* _EXCERPT_
▬▬▬
Component View (C4 — Level 3)
This view breaks down the internal components of both the offline ML pipeline and the online runtime.
Each component has a defined responsibility, contract, failure behavior, and implementation status.
Component Map
flowchart TB
subgraph Offline[Offline ML Pipeline — DVC Stages]
SE[Source Extraction]
PP[Preprocessing]
GE1[GE: validate_raw]
GE2[GE: validate_finished / validate_future]
FE[Feature Engineering]
GE3[GE: validate_features]
SP[Temporal Split]
BL[Baseline Model]
XGB[Classifier]
AB[Ablation Study]
TN[Hyperparameter Tuning]
FT[Final Train + Calibration]
BI[Batch Inference\nFeature Assembly]
MR[Model Registration]
end
subgraph Contracts[Contract Layer]
DC[Data Contract — GE Suites]
MC[Model Contract — MLflow Signature]
AC[API Contract — Pydantic Schemas]
end
subgraph Runtime[Online Runtime — FastAPI + Celery]
RV[Request Validation]
FA[Feature Assembly at Inference]
IE[Inference Execution]
TD[Task Dispatch\nSync vs Async]
TM[Telemetry — Prometheus]
end
SE --> GE1 --> PP --> GE2 --> FE --> GE3 --> SP
SP --> BL
SP --> XGB
SP --> AB
SP --> TN
TN --> FT
FT --> MR
BI -.feature parquet.-> IE
DC -.gates.-> GE1
DC -.gates.-> GE2
DC -.gates.-> GE3
MC -.enforced.-> MR
AC -.enforced.-> RV
MR --> IE
RV --> TD
TD --> FA
FA --> IE
IE --> TM
Offline Pipeline Components
Attribute
Detail
Responsibility
Scrape WhoScored.com via Selenoid; normalize data; write to PostgreSQL; export raw parquet to MinIO
Inputs
Airflow schedule trigger → FastAPI HTTP → RabbitMQ → celery-worker-api
Outputs
PostgreSQL tables (canonical scraped data); data/raw/*.parquet (DVC-tracked)
▬▬▬
* _TO DO_
In the component view, what does the Model Contract rely on?

* _GIVEN INFORMATION_
▬▬▬
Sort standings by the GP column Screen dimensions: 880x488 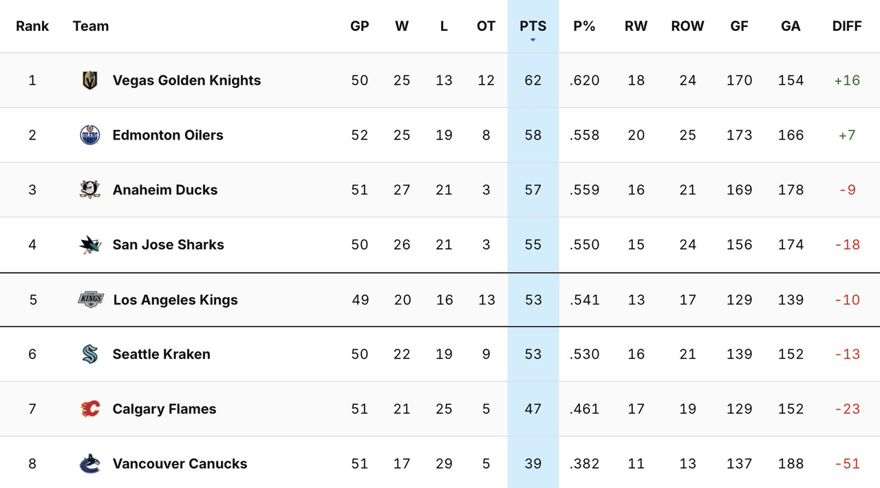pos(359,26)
▬▬▬
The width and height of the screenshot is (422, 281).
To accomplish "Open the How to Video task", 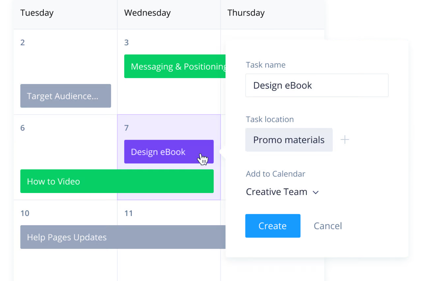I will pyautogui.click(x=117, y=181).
▬▬▬
* _FINAL RESULT_
An MLflow signature.